Oficjalnym powodem opuszczenia przez ministra obrad komisji jest służbowa wizyta w Brukseli, gdzie Zbigniew Ćwiąkalski wylatuje w czwartek po południu. Na posiedzenie oddelegował swojego zastępcę wiceprokuratora generalnego Jerzego Szymańskiego.
A powodem posiedzenia - zwołanego na wniosek PiS - są niedawne medialne wypowiedzi Miłoszewskiego, które - według PiS - świadczą o tym, że wywierano na niego naciski, by złożył zawiadomienie o przestępstwie Ziobry.
W 2006 r. Miłoszewski - na polecenie Ziobry, ówczesnego ministra sprawiedliwości - zapoznał prezesa PiS Jarosława Kaczyńskiego z materiałami ws. śledztwa paliwowego.

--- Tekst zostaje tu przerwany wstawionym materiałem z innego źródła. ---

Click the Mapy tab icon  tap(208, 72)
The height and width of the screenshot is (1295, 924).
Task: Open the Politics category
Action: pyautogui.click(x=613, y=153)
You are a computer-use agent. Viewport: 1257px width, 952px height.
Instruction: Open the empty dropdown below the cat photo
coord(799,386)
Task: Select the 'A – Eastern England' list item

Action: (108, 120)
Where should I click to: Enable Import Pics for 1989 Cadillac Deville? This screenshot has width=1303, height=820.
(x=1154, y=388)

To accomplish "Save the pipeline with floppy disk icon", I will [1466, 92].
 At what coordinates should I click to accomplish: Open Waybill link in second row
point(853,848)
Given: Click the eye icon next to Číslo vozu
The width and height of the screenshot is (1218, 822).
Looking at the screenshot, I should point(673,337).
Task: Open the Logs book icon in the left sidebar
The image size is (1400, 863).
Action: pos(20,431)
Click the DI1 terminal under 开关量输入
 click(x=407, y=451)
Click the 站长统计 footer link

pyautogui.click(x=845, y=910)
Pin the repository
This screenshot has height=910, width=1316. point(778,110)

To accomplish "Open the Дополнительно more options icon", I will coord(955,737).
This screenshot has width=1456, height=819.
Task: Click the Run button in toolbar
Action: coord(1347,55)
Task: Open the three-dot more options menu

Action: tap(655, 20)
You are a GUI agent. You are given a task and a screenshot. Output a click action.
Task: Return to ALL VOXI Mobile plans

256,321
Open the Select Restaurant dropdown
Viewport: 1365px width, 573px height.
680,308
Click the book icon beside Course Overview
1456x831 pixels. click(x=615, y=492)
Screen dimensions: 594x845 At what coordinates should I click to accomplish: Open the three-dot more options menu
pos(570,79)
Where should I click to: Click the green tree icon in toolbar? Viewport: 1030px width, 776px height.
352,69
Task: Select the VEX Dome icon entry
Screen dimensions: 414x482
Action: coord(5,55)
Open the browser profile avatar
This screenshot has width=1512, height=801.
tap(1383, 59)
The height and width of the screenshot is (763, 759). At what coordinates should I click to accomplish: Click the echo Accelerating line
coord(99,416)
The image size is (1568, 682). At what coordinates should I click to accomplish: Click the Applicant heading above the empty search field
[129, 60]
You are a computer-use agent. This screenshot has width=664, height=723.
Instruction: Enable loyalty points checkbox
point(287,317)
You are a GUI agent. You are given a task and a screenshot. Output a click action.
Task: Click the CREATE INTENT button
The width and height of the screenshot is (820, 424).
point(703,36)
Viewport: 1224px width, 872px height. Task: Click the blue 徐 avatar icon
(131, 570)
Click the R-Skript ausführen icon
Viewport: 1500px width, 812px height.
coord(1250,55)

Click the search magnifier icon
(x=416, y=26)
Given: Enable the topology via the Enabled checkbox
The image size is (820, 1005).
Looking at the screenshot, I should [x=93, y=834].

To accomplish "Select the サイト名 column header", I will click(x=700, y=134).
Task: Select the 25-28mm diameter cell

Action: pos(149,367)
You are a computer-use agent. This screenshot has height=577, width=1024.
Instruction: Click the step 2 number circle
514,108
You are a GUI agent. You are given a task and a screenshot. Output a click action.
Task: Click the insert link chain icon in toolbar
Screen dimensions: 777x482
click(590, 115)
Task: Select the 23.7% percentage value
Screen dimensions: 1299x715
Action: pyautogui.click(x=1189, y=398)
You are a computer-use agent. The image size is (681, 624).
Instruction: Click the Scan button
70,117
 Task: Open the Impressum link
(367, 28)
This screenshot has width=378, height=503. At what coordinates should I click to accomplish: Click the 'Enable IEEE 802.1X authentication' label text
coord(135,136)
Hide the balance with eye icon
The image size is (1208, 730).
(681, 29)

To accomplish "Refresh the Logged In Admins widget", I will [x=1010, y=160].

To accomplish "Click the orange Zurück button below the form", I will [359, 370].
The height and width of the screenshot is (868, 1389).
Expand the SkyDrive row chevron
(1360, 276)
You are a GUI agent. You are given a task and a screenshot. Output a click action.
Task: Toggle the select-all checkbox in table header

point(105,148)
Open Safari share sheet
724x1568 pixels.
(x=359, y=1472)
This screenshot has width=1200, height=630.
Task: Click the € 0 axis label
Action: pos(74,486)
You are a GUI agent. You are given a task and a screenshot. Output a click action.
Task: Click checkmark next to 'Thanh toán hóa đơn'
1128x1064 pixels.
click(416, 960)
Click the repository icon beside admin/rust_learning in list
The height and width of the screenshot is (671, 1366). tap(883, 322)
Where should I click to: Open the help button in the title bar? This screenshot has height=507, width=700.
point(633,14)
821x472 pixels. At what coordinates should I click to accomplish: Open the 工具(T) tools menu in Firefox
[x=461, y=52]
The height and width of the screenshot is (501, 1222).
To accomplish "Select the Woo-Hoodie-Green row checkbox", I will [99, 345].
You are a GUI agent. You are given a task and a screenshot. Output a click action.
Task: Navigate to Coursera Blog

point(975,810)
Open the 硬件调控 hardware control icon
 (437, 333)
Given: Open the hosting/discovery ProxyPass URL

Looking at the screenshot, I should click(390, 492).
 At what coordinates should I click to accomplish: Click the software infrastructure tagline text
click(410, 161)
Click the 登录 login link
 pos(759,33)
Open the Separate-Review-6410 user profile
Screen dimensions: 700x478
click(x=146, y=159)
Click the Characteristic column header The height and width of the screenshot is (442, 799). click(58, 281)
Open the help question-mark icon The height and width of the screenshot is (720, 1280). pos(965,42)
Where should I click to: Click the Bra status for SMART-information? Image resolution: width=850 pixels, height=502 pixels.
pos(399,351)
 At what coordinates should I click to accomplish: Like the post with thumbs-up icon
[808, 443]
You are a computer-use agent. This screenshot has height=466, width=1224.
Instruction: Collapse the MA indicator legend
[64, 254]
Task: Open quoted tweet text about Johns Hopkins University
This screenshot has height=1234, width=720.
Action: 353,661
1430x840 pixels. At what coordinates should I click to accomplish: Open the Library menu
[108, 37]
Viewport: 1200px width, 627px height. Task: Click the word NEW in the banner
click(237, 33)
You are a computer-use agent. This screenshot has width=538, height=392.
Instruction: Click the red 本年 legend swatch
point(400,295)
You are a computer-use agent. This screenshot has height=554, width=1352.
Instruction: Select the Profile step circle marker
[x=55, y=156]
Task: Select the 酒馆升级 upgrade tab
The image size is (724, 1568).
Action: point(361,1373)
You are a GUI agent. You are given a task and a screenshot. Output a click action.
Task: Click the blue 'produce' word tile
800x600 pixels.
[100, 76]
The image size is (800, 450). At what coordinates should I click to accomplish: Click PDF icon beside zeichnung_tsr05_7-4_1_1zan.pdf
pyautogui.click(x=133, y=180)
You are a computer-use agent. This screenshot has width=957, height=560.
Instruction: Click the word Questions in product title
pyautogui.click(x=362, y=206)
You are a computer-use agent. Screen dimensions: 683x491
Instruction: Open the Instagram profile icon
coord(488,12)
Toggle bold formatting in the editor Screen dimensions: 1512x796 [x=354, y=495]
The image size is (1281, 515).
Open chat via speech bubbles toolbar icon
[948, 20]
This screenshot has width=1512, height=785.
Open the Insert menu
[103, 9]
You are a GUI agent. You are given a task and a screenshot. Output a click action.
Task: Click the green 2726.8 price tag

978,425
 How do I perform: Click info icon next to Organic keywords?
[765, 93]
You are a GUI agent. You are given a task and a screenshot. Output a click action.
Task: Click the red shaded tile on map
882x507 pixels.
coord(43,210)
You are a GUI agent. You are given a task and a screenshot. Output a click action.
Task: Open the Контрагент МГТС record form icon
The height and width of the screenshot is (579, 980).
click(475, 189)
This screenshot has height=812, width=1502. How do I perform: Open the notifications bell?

Prokuratura w Płocku chce za to postawić Ziobrze zarzut przekroczenia uprawnień. Wniosek o uchylenie jego immunitetu jest już w Sejmie. Ziobro zapowiadał wcześniej, że sam się go zrzeknie. Miłoszewskiego czeka zaś uchylenie immunitetu prokuratorskiego za wykonanie polecenia Ziobry.
Miłoszewski mówił w mediach, że gdy powiedział płockiej prokurator, że nie złoży zawiadomienia na Ziobrę, bo nie widzi żadnego przestępstwa, miała odpowiedzieć, "że jak ona nie wykona polecenia przyjęcia zawiadomienia, to wyląduje gdzieś tam w Gołdapi czy Suwałkach". PiS uważa, że rodzi to podejrzenie przestępstwa przez prokuratorów i że "naciski są teraz, a nie pod rządami PiS".
PiS skierował do prokuratury zawiadomienie o podejrzeniu przestępstwa nakłaniania Miłoszewskiego do fałszywych zeznań w celu oskarżenia Ziobry. - Doniesienie rozpatrzy Prokuratura Okręgowa w Sieradzu, jednostka spoza apelacji warszawskiej, by uniknąć zarzutu braku obiektywizmu - poinformował posłów wiceprokurator generalny Jerzy Szymański. Dodając, że - według jego wiedzy - nikt nie naciskał na prokuratora Miłoszewskiego
"Kto tu kłamie"
Szymański powiedział również, że nie było żadnych nacisków na ministra sprawiedliwości Zbigniewa Ćwiąkalskiego w sprawie złożenia przez niego wniosku do Sejmu o uchylenie immunitetu Ziobry.
PiS twierdzi, że na ministra były naciski z Kancelarii Sejmu, by wniosek ten znalazł się jak najszybciej w Izbie - bo mówił o tym, nie ujawniając szczegółów, sam Ćwiąkalski w wywiadzie prasowym. - Kto tu kłamie? - pytał poseł PiS Karol Karski, który zwrócił równocześnie uwagę, że wniosek podpisał prokurator krajowy Marek Staszak - poseł dopytywał, na jakiej podstawie. Podkreślał również, że wniosek trafił do Sejmu błyskawicznie.
Szymański odparł, że Staszak miał prawo podpisać pismo przewodnie do wniosku jako zastępca Ćwiąkalskiego. Dodał, że poprawność wniosku została szybko sprawdzona w Prokuraturze Krajowej. - Proszę nie czynić zarzutu prokuraturze, że wnioskowi nadaje się szybko bieg, przecież wymagacie od nas pośpiechu - stwierdził.
Posłowie PiS zarzucali Ćwiąkalskiemu, że wysyłając na komisję Szymańskiego, uchyla się od odpowiedzi. Szymański nie był w stanie odpowiedzieć na wszystkie liczne pytania posłów PiS, komisja dała resortowi 30 dni na odpowiedź pisemną.